In the process of overthrowing Kittredge's perceived pedantry in order to enshrine New Critical methods of rigorous research and institutional control over graduate training and doctoral degrees (without offering the concomitant grounding in cultural history and linguistic concerns that Kittredge promoted), New Critical literary scholars assured that the term philology itself would be denigrated and then ignored as their newly trained graduate students conquered the vocabulary and intricacies of critical scholarship (Wellek 1953). As suggested previously, the philosophical methods and ideologies that informed the early history of English department organization deserve continued conversation and critique rather than simply being erased or ignored.

==Personal life==
In 1886, Kittredge married Frances Eveline Gordon, the daughter of Nathaniel Gordon and Alcina Eveline Sanborn. Her father was a lawyer and philanthropist who had served as president of the New Hampshire Senate and was a deacon in the Second Church of Exeter, New Hampshire. The couple honeymooned in Europe, remaining for a year in Germany, which at that time was a mecca of graduate studies and the mother of distinguished philologists and folklorists. Kittredge had already studied German and, although not formally matriculated, attended courses at the universities of Leipzig and Tübingen, in Old Icelandic and other subjects. In 1887, he published an article for "a learned German periodical" on "A Point In Beowulf." The couple had three children: Francis Gordon (1887–1973), Henry Crocker (1890–1967), and Dora (1893–1974).

==Major works==
- Observations on the Language of Chaucer's Troilus, 1894.
- Professor Child, 1897.
- Chaucer and Some of his Friends, 1903.
- Arthur and Gorlagon, 1903.
- The Mother Tongue, 1902, with Sarah Louise Arnold.
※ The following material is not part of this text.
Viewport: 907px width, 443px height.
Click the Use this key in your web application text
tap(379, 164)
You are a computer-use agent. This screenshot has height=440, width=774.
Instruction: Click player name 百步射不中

- Notes on Witchcraft, 1907.
- Chaucer's Discussion of Marriage, 1912.
- An Advanced English Grammar, with Exercises, 1913.
- Chaucer and his Poetry, 1915.
- A Study of Gawain and the Green Knight, 1916.
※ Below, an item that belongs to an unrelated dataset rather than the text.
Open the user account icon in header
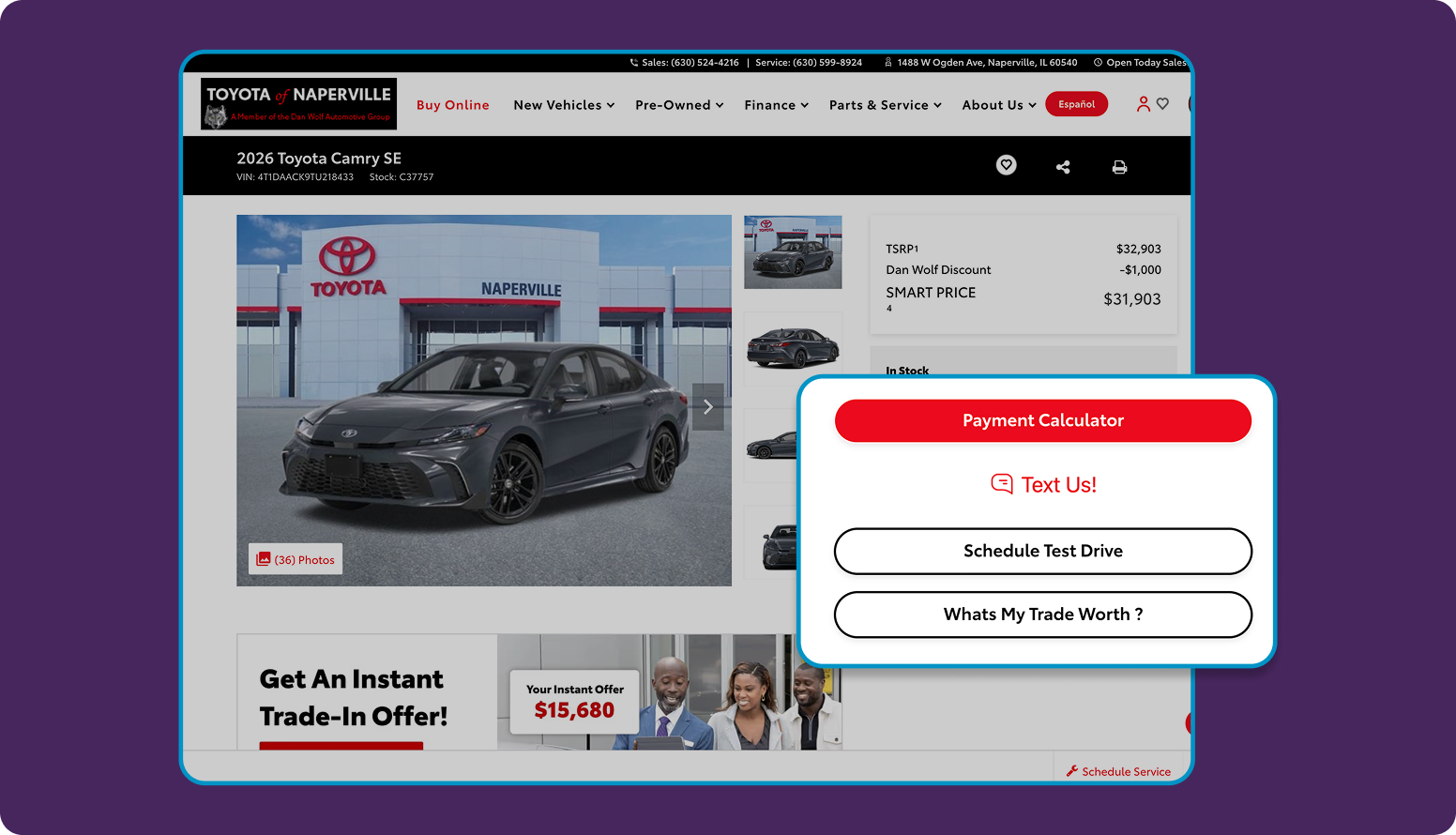point(1143,104)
- The Old Farmer and His Almanack, 1920.
- Witchcraft in Old and New England, 1929.
- The Complete Works of Shakespeare, 1936.
- The Old Teutonic Idea of the Future Life (the Ingersoll Lecture, 1937)

==Legacy and Honors==
Kittredge was elected to the American Academy of Arts and Sciences in 1898. He was elected a member of the American Antiquarian Society in 1901. In 1905, he was elected to the American Philosophical Society.